Aber erklärt dies den deutlichen Gewichtsverlust und die sporadisch auftretende Appetitlosigkeit?

Noch Ideen? Alles auf die Psyche zu schieben.. ich finde, dann macht man es sich zu leicht, oder nicht?

davo
18.06.2022, 17:13
Naja, dann hast du ja schon mal einen guten Grund für eine ausführliche Anamnese.

Venlafaxin kann zu Gewichtsabnahme führen (selten, v.a. kurzfristig, v.a. bei Verordnung aus anderen Gründen als Depression), kann zu Gewichtszunahme führen (häufig, v.a. langfristig, v.a. bei Verordnung wegen Depression).

Und bei bipolaren Patienten, die man ja oft erst sehr spät erkennt, hat es ein hohes Switch-Risiko.

Das alleine rechtfertigt also schon mal eine detaillierte retrospektive Anamnese. Es genügt nicht, einfach zu sagen, dass er jetzt gerade keine psychischen Probleme hat. Sondern man muss eben detailliert im Rückblick erheben, von wann bis wann er Venlafaxin eingenommen hat, wann die Stimmung wie war, wann das Gewicht wie war, usw. usf. Dasselbe eben auch für Sport, Ernährung, Drogen, Schlaf, Appetit, usw. Sodass man am Ende eine Zeitachse hat, die einem ganz genau die zeitliche Abfolge all dieser Dinge zeigt.
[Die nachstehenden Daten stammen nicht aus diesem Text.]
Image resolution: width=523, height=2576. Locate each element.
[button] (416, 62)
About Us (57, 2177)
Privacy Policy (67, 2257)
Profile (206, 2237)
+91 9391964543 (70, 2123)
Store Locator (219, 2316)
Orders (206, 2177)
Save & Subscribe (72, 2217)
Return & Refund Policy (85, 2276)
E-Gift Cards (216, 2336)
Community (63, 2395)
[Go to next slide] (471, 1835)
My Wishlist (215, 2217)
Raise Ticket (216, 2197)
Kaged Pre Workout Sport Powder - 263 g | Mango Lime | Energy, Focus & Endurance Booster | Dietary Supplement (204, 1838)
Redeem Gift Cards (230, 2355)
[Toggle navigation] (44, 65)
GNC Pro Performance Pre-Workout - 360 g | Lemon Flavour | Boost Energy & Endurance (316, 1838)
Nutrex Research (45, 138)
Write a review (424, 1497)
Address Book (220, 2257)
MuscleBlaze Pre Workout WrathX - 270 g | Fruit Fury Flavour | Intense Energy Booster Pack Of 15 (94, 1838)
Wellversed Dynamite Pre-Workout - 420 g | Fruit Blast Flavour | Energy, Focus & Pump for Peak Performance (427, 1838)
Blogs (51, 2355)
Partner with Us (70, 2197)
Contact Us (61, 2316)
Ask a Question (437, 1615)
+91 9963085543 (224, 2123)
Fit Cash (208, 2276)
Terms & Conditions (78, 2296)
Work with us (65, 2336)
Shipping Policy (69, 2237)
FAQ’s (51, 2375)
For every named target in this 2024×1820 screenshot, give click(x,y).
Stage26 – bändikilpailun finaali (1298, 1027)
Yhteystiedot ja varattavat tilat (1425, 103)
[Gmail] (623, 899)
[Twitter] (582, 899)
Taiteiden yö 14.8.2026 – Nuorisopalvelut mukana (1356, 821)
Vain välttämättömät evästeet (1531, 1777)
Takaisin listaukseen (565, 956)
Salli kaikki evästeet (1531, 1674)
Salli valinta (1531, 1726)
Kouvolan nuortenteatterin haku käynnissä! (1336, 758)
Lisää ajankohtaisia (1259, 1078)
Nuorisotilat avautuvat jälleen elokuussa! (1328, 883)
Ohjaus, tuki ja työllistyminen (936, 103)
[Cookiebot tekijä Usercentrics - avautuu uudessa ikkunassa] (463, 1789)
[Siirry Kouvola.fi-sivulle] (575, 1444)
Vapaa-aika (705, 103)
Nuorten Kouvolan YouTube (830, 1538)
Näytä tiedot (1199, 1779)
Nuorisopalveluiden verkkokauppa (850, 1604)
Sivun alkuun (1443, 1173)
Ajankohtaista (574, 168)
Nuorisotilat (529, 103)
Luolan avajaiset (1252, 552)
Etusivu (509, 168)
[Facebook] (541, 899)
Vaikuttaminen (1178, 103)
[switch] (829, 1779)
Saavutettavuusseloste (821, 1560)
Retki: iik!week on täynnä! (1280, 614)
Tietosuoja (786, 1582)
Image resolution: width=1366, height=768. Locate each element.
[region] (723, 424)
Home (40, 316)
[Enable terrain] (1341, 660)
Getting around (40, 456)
Und am besten zusätzlich auch noch eine Außenanamnese, v.a. wenn es eh schon Kontakt zu den Angehörigen gab.

Gerade der Punkt mit der Appetitlosigkeit würde mich auch sehr dazu verleiten, mir das psychiatrische Konsil nochmal durchzulesen und da vielleicht nochmal näher nachzufragen.

Da ist IMHO noch einiges an Anamnese zu erheben, bevor man nach noch mehr Untersuchungen ruft.

Vielleicht hast du ja Glück, und man lässt euch das machen.